いつもは天真爛漫なこいしに手を引かれてばかりの日々だけれど、今日はフランが彼女を連れ回すことが多かった。あちこちと見て回っては、時にこいしとともに観察し、時にそれがなんなのかとこいしに問いかける。
フランもこいしも、望む望まざるにかかわらず一人でいることが多い妖怪だ。知らない誰かが近くにいるよりも二人だけで回る方が居心地がいいと感じていたのか、営業中の店の中に入ることは意外にもそう多くなかった。
夜の静けさのと比べると二人のはしゃぎようは少しアンバランスに映る。けれど、あるいはそんな浮世離れした独特な雰囲気こそが、その能力や性質によって周囲からはぶられがちな二人だからこその空気と言えるかもしれない。
「それにしても変化って結構すごいんだねぇ。ほんとに翼なくなっちゃってる」
里を散歩しながら、興味津々と言った様子でフランの背後に回り、じっとその背中を覗き込むこいし。
人間の里に入るにあたってフランはすでに変化の術を行使していた。変化と言っても誰かに化けているわけではなく、例によって妖怪としての特徴を隠しているに過ぎない。
見た目は完全に一〇歳程度の人間の子ども。とは言え、こんな夜中にフランのような子どもが出歩いているはずもないので、妖かしものの気配を感じ取る素質のない普通の人間でも、一発で妖怪だと見破ることができる。
今回の変化の役割は紅魔館を出る際にも考えた通り、悪魔であることを隠す意味合いが強かった。悪魔は人間や妖怪を問わず嫌われやすい。そんな態度を表に出せばどうなるかわかったものではないので表面上は慕われることが多いが、なんにせよいらぬトラブルを招く必要はないだろう。
見えなくしたフランの翼をついぞ見つけられなかったこいしが肩を落とし、小さくため息をついた。

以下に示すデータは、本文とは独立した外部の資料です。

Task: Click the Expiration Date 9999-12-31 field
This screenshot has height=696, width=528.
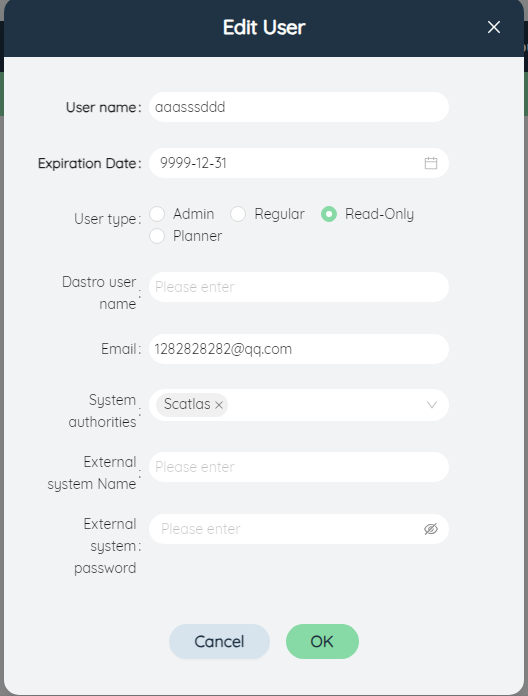Action: tap(299, 163)
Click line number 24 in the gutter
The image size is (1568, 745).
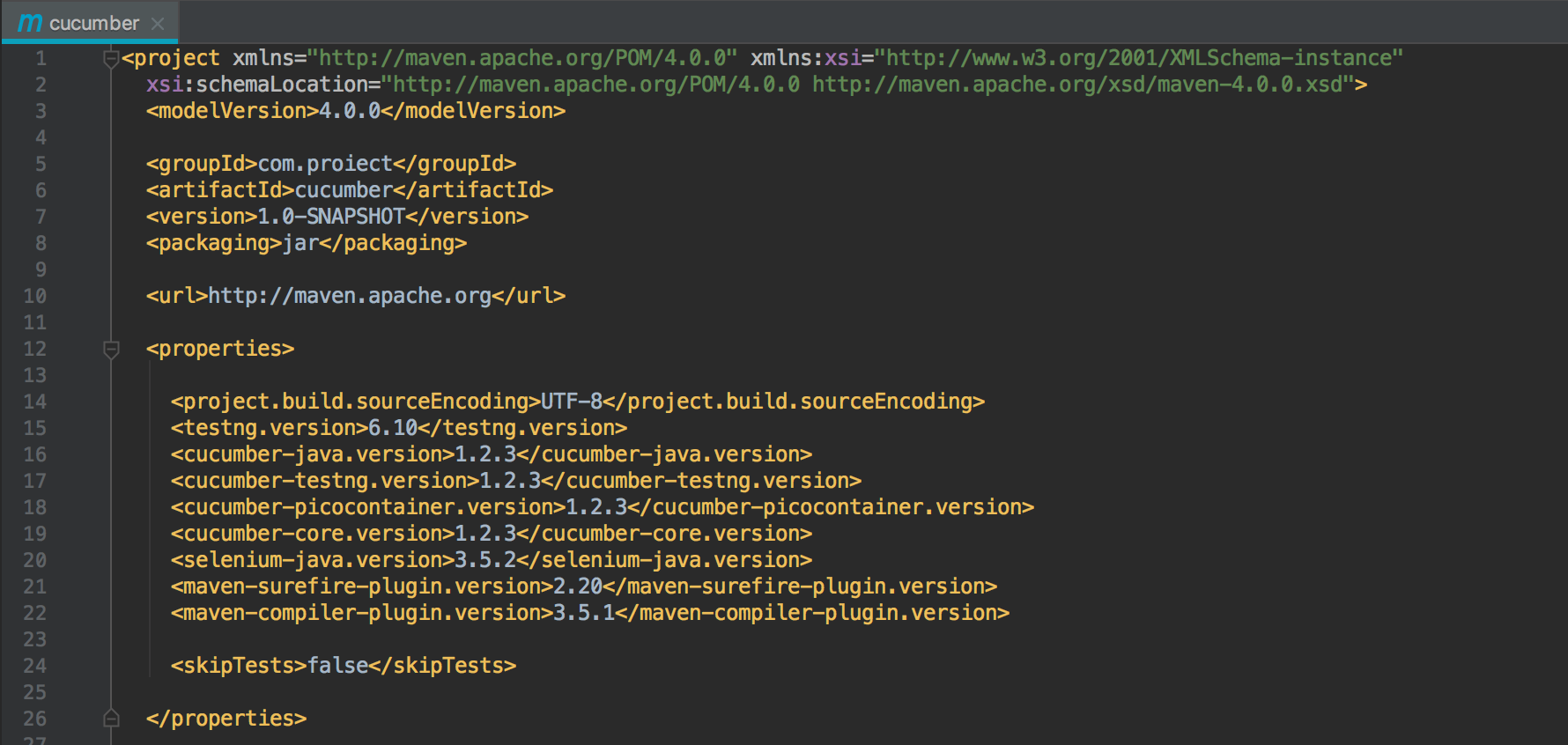pos(35,666)
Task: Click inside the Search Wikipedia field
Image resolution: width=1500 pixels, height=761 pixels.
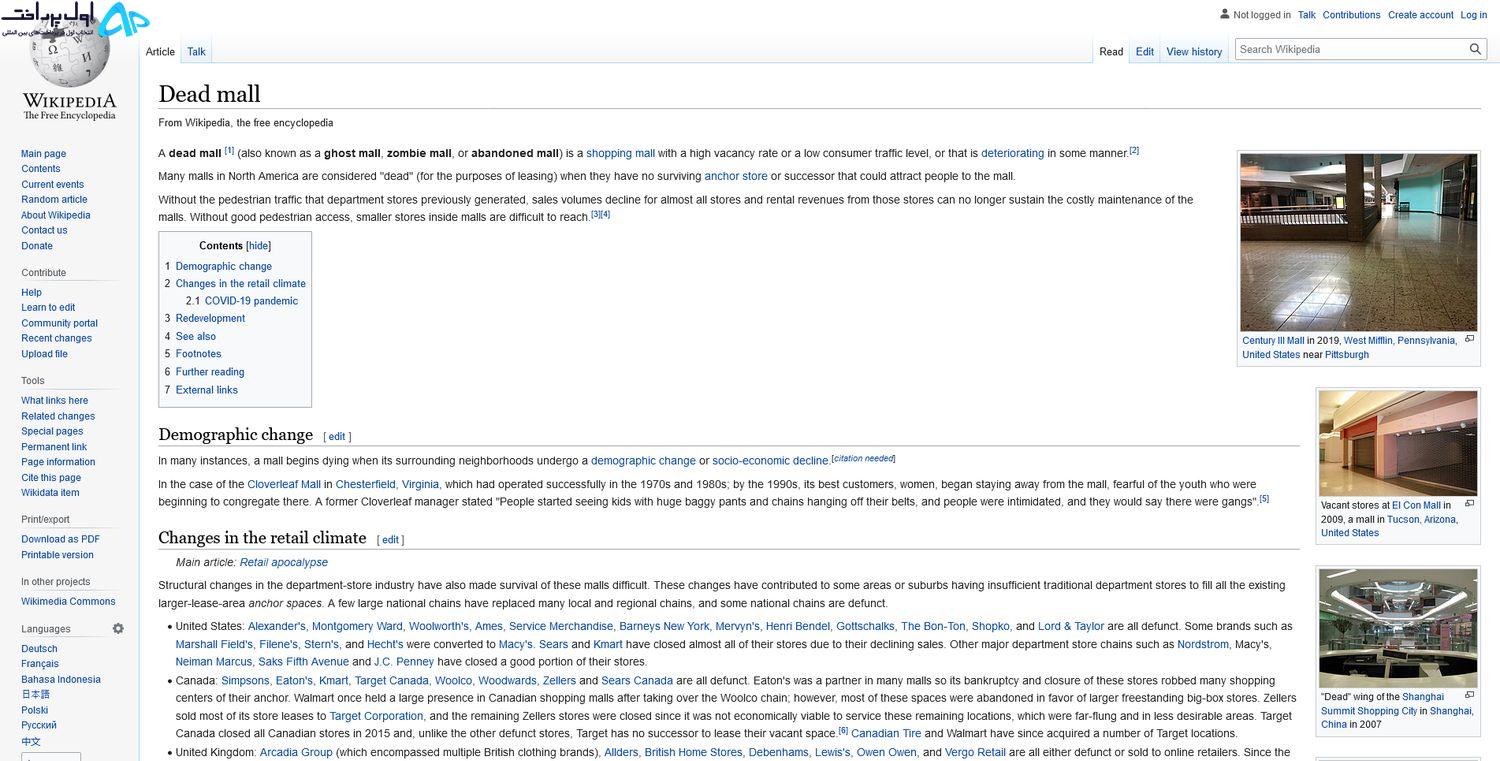Action: pyautogui.click(x=1350, y=49)
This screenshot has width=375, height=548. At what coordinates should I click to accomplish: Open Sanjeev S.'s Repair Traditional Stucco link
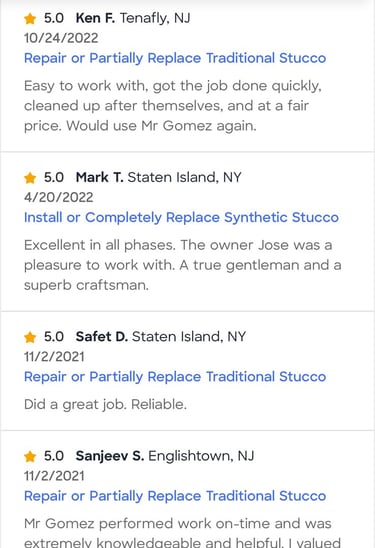coord(175,496)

「フランの翼、虹みたいにきらきらしてて好きだったんだけどなぁ」
「……そんなの、次に会った時にでもいくらだって見せてやるわよ。だからそんな沈んだ顔しないの」
照れている自覚はある。それがばれないよう、にやけそうになる表情筋を必死に抑えつけながら、こいしと顔を合わせる。そして、励ますために彼女の額をつんっと突いた。

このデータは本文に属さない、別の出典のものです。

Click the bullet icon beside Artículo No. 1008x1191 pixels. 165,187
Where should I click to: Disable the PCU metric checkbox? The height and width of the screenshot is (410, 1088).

ここ最近はよく頭突きやでこぴんを食らうことが多いからだろう。こいしは半ば反射的に自分の額に手を当てていた。
ぱちぱちと目を瞬かせた彼女は、くすり、と優しく口元を緩める。
「じゃあじゃあ。フラン、フランも私の目、触ってみる?」
「目?」
とことこと至近距離まで歩み寄ってきた彼女と見つめ合う。その輝かな瞳には呆けたフランの顔が映っている。
「目って、もしかして……」
「うん。顔についてる方じゃなくて、こっちの閉じてるやつ」
いつもこいしの胸の少し前でふよふよと浮いている、体の端々から伸びた触肢と繋がった第三の目の上に、彼女はそっと手を置いた。

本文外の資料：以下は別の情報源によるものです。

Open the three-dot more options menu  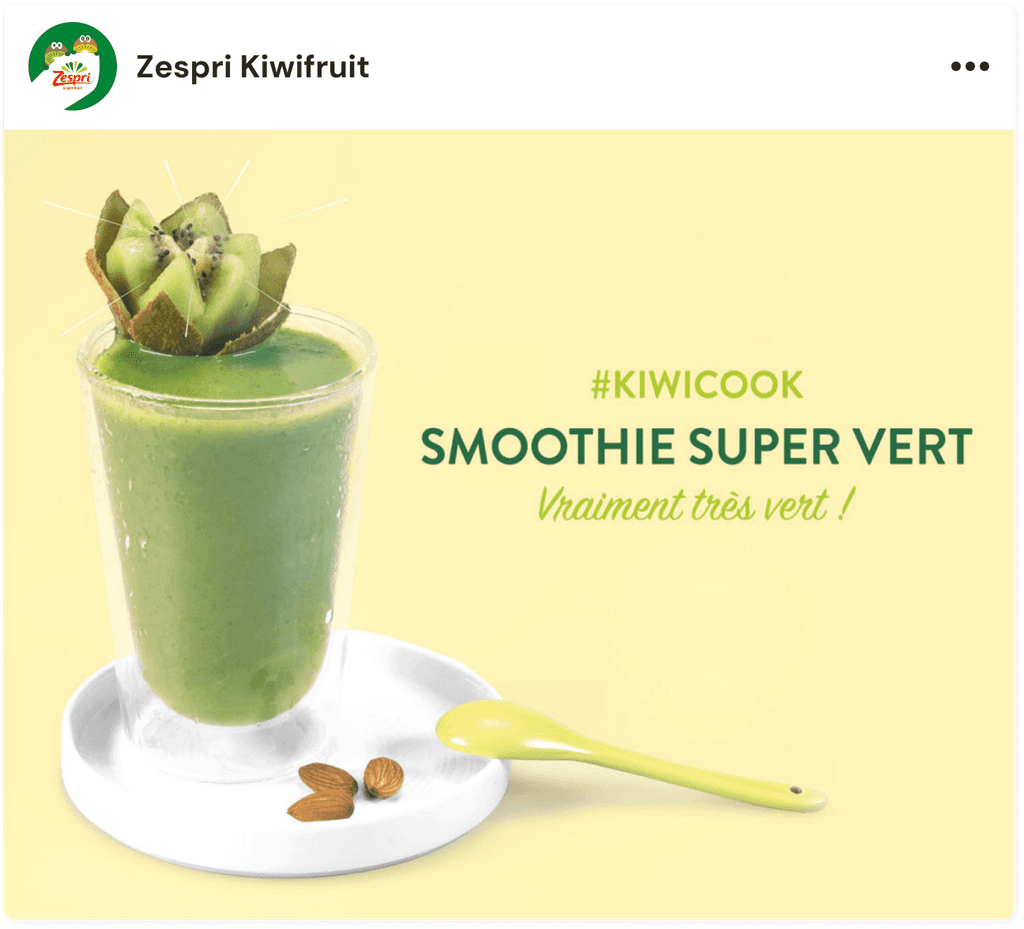(970, 66)
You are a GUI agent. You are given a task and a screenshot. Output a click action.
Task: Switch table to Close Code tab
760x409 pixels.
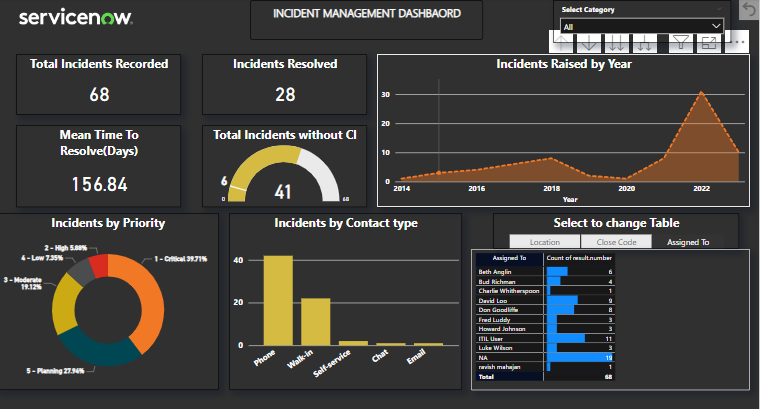point(615,242)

「フランの羽はあとでいっぱい触らせてもらうつもりだからね。でも私だけじゃいろいろ不公平でしょ? だからフランも私のこれ、好きなだけ触ってみていいよ」
「や、でも……それ、こいしの妖怪としての特徴そのものでしょ? 大事なものなんじゃないの?」
「んー、私にとっては別に大事でもなんでもないけどね。でも、私だって誰にでも触らせてるわけじゃないんだよ? フランだから触らせてあげるの。フランだから、こんなことも何気なく言えるのよ」
「私だから?」
なんの警戒心もない無垢な笑顔が、フランの心を揺さぶってくる。
なんとはなしに、自分の右の手のひらを見下ろしてしまっていた。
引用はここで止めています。